+++ Records supplied

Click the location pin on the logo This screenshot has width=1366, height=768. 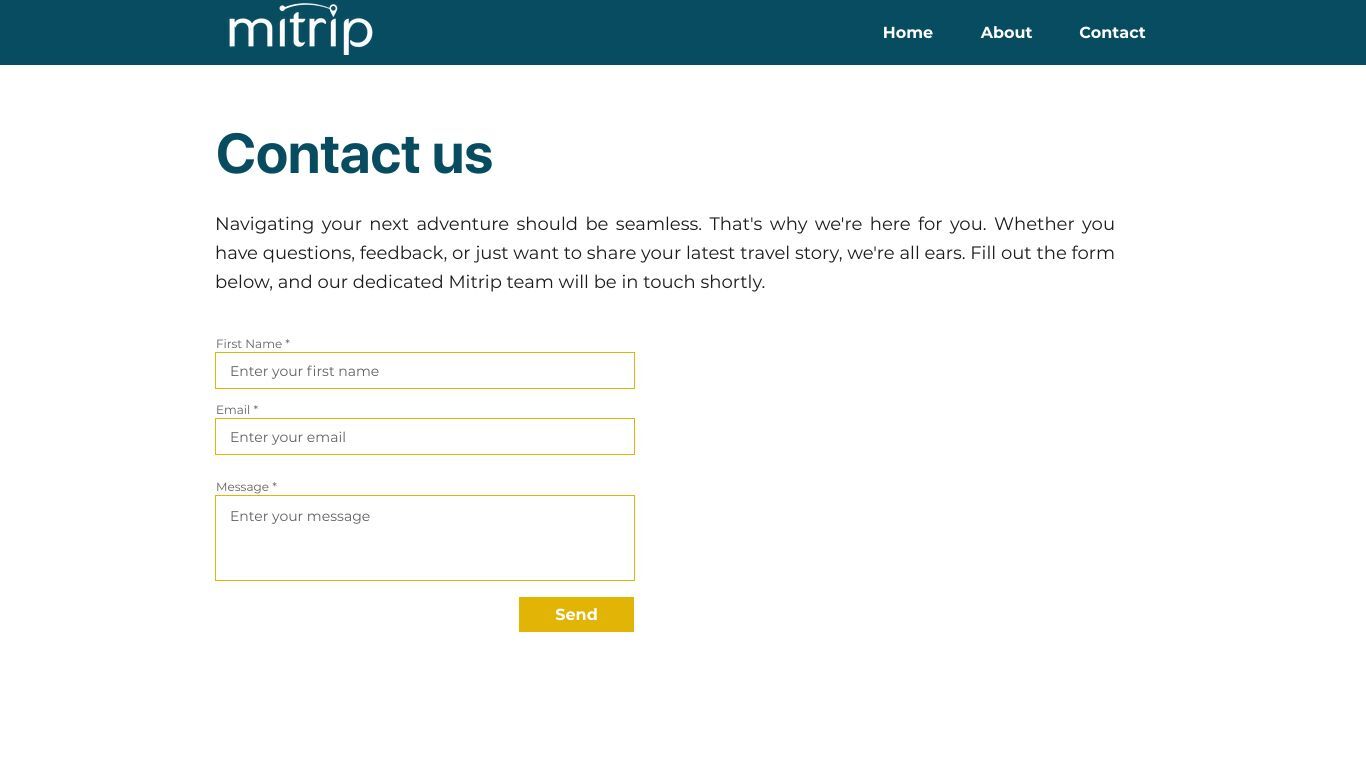(x=332, y=9)
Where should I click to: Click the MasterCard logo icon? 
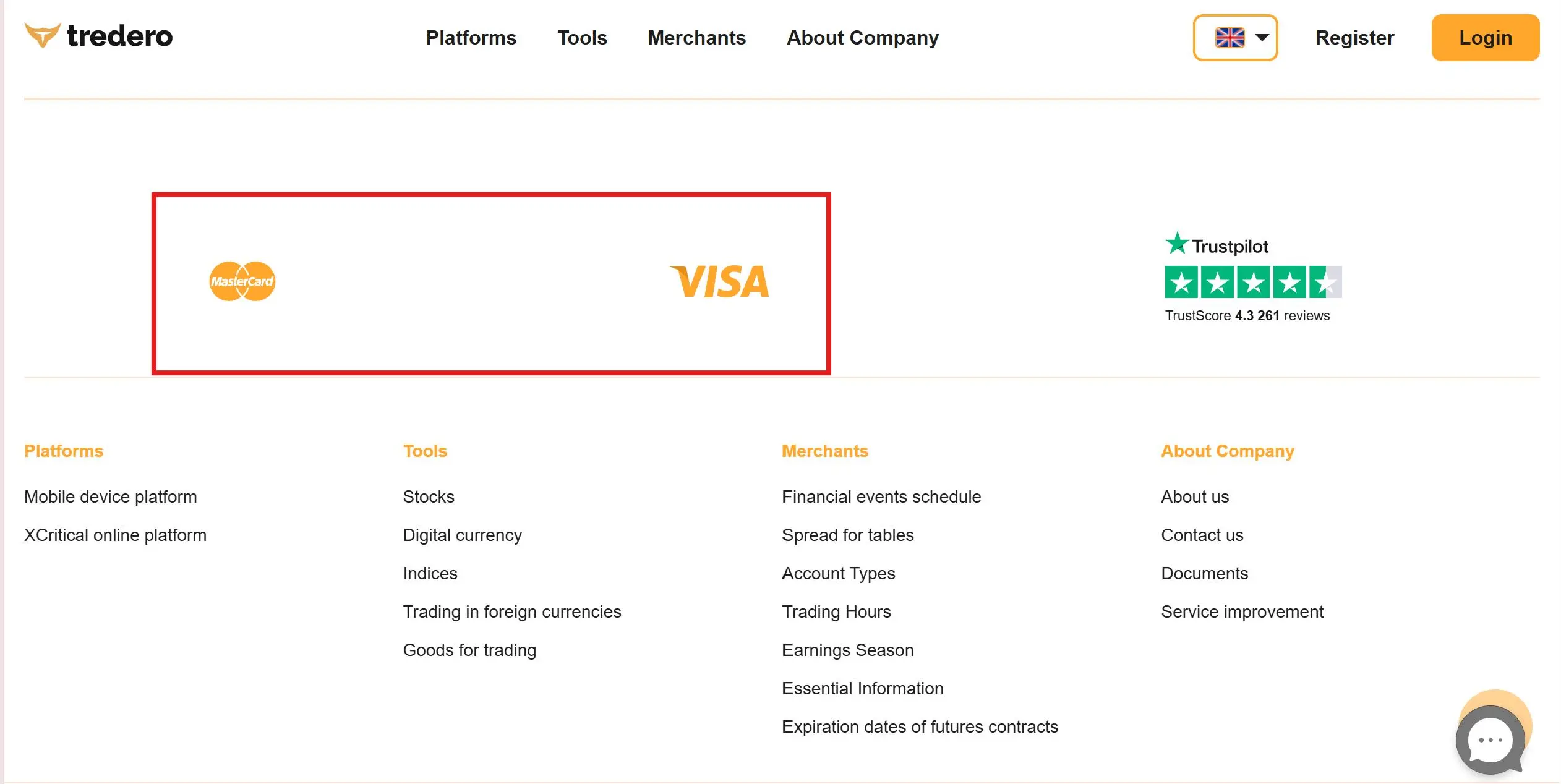point(242,281)
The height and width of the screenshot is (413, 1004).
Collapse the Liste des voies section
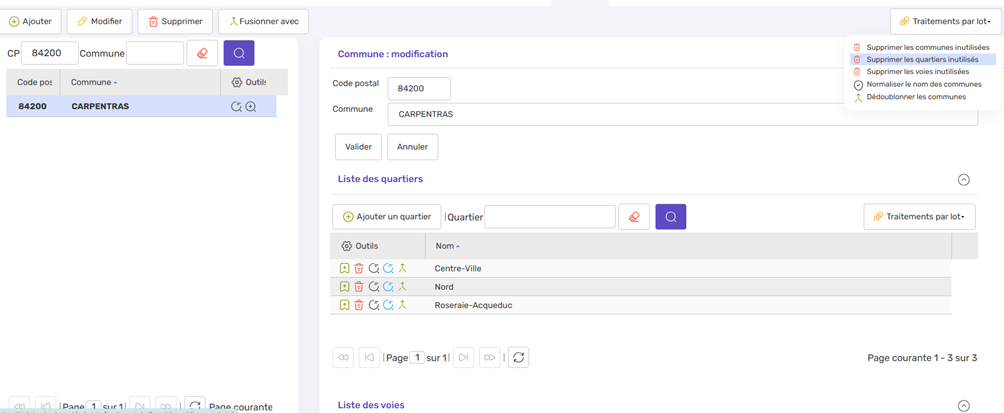pyautogui.click(x=963, y=405)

++++++

## What to produce
Copy out exactly the lines between the line that contains "Where should I" and the last line of the records, both ends included; leave out every picture.

## Result of this task
Where should I click to: Click the MasterCard logo icon? 
point(242,281)
The height and width of the screenshot is (413, 1004).
Collapse the Liste des voies section
pyautogui.click(x=963, y=405)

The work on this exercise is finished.